- [Problem to solve]
In the records below, find every line that contains "computer" and list it.

- [Material for this task]
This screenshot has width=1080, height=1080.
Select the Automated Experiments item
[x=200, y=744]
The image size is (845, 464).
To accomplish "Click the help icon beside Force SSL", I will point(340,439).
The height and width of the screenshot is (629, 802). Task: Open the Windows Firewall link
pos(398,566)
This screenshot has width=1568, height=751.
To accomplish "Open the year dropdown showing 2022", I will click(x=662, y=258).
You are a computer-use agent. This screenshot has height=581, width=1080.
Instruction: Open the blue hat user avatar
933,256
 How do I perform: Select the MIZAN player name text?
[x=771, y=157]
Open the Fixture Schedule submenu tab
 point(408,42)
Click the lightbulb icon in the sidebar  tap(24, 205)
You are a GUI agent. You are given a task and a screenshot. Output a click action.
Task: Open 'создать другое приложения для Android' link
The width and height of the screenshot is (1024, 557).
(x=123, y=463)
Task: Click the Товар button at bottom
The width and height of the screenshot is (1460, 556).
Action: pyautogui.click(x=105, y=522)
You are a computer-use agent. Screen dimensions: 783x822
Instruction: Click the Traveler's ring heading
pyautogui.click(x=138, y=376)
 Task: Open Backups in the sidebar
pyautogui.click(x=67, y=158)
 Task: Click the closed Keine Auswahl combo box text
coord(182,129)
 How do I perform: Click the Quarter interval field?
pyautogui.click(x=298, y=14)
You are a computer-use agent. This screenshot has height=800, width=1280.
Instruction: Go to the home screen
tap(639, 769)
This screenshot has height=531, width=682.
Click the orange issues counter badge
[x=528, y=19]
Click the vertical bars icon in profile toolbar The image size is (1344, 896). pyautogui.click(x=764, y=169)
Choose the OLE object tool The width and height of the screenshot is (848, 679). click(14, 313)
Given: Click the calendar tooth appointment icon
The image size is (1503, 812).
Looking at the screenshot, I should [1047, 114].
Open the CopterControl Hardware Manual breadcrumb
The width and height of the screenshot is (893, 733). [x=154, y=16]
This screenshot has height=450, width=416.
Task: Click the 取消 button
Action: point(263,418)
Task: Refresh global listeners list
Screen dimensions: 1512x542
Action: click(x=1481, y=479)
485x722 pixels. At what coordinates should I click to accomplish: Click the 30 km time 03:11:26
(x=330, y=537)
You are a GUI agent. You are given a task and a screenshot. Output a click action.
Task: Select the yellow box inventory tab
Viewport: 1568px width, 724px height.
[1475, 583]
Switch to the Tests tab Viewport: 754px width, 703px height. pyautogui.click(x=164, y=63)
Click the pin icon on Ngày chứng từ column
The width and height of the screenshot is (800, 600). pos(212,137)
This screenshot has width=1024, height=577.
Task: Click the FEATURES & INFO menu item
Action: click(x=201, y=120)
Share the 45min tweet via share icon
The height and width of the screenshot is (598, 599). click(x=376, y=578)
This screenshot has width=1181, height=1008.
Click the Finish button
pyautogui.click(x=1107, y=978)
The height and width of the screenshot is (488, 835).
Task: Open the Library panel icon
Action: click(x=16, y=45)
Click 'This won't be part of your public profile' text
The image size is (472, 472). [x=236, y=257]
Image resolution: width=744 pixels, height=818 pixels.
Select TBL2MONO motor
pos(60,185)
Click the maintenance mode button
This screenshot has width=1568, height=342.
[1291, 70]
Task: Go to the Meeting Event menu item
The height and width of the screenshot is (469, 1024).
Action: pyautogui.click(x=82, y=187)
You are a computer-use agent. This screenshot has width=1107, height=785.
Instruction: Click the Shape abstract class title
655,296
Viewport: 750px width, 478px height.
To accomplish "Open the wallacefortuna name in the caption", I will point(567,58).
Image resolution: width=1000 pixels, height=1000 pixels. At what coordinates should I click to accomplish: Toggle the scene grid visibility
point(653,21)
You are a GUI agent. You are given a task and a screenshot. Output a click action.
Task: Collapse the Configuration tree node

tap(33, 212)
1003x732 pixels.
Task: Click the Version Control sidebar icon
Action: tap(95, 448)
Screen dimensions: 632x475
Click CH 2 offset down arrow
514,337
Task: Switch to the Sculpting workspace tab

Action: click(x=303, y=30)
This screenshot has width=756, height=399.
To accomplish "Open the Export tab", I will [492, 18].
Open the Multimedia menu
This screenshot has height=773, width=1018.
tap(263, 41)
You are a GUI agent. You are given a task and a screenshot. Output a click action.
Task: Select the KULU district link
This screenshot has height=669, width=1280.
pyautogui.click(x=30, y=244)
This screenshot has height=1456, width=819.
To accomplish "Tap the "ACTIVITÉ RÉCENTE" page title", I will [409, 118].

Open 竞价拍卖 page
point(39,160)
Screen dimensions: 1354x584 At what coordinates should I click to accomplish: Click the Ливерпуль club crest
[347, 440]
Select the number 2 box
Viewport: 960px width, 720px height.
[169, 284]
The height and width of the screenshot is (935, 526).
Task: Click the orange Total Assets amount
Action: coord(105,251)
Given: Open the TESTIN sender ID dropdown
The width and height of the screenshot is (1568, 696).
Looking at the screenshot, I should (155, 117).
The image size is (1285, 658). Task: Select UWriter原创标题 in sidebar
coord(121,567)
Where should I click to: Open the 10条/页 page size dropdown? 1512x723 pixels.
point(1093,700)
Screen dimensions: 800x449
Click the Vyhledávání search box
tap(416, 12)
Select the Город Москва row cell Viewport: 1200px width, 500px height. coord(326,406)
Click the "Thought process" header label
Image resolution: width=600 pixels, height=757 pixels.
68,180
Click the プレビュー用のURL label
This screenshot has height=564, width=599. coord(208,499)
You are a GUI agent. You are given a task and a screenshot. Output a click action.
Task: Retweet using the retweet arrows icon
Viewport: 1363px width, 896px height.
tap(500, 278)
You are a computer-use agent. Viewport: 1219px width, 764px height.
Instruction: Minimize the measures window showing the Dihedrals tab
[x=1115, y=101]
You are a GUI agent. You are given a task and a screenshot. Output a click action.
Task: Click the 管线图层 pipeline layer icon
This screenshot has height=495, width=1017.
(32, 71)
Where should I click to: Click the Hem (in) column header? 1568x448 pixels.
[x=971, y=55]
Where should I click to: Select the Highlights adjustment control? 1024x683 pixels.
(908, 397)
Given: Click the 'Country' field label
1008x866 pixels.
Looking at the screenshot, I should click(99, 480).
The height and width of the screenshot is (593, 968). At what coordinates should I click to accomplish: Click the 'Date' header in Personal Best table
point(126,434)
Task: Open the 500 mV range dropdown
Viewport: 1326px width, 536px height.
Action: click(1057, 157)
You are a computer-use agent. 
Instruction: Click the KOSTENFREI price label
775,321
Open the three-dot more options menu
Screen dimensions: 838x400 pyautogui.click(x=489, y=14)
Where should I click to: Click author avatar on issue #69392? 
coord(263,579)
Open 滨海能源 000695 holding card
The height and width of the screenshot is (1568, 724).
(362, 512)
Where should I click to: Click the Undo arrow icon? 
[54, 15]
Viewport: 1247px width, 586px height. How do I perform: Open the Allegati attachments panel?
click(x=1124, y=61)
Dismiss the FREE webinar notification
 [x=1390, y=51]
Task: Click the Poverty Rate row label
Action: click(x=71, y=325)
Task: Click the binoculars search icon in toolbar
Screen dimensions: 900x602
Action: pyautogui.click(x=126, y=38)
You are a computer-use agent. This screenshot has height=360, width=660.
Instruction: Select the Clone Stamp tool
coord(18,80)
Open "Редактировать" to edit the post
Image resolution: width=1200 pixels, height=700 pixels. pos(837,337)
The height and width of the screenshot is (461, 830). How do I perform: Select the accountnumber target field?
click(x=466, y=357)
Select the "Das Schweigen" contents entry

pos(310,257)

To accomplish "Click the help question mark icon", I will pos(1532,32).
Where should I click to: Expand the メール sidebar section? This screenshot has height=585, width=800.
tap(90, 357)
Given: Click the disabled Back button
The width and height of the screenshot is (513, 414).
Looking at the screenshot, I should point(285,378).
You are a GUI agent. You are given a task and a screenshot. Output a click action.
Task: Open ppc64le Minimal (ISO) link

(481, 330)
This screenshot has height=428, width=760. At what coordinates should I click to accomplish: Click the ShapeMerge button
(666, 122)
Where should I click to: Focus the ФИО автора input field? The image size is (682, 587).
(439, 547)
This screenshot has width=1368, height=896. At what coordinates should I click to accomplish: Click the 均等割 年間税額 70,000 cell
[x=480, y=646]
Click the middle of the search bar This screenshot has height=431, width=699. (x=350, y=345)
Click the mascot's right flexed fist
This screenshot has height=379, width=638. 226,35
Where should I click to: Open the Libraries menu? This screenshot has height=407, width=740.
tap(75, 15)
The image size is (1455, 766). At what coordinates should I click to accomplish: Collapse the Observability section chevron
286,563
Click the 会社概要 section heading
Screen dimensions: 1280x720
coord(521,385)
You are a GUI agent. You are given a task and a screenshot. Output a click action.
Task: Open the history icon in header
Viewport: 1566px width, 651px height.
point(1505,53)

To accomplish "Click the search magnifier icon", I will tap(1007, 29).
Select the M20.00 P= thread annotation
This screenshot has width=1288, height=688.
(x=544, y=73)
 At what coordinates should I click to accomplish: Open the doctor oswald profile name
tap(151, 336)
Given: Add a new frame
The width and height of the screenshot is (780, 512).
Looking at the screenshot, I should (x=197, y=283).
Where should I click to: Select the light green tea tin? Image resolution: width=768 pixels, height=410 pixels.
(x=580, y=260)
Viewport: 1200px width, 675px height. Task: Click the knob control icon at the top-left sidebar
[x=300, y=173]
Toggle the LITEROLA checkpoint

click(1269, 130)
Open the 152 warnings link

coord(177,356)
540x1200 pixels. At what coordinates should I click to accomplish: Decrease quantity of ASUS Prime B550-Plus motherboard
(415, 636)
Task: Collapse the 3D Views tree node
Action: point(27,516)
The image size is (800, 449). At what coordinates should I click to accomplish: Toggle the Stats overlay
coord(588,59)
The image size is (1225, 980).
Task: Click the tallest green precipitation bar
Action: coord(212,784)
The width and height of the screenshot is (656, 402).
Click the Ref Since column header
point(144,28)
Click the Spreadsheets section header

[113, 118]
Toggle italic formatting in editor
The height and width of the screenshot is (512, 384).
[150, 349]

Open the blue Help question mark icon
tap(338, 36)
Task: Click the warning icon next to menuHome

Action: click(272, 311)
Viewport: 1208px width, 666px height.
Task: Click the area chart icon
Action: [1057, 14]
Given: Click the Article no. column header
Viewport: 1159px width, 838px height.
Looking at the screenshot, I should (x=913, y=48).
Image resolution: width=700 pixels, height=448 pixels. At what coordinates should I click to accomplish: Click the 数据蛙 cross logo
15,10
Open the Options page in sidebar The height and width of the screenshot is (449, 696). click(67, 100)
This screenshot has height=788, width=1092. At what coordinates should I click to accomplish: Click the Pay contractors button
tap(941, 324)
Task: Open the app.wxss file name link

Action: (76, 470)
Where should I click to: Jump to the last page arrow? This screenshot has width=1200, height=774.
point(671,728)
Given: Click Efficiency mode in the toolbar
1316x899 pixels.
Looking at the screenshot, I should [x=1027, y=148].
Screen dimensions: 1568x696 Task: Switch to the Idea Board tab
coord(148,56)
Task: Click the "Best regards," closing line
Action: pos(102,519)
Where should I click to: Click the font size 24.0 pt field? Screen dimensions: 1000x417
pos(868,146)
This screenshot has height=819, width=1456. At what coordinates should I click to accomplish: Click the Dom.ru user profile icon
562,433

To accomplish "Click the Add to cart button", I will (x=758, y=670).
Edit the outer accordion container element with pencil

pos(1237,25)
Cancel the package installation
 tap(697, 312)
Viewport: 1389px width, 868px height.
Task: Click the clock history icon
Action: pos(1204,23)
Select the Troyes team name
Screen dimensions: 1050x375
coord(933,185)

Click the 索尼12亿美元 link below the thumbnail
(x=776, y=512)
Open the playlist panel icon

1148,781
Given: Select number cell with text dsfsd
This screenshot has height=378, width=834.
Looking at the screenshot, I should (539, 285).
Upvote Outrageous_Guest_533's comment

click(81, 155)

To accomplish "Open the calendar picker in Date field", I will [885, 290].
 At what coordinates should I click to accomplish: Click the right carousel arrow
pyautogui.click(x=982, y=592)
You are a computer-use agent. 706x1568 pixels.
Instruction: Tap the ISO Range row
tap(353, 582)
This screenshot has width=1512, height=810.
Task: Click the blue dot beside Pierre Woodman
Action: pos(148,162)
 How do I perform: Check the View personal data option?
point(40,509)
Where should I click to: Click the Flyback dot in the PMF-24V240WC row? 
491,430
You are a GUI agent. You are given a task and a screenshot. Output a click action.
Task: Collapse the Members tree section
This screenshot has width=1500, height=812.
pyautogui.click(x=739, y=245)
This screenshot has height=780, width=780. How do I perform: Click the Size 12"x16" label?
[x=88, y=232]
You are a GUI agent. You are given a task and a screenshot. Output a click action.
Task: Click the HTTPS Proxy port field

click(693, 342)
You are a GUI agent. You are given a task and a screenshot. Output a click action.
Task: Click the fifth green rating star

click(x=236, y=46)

- [Response below]
You are a computer-use agent. This screenshot has height=581, width=1080.
You are a computer-use agent. Screen dimensions: 783x822
You are a computer-use agent. This screenshot has height=800, width=1280.
You are a computer-use agent. This screenshot has width=1107, height=785.
You are a computer-use agent. Viewport: 1219px width, 764px height.
You are a computer-use agent. 
You are a computer-use agent. This screenshot has height=360, width=660.
You are a computer-use agent. 706x1568 pixels.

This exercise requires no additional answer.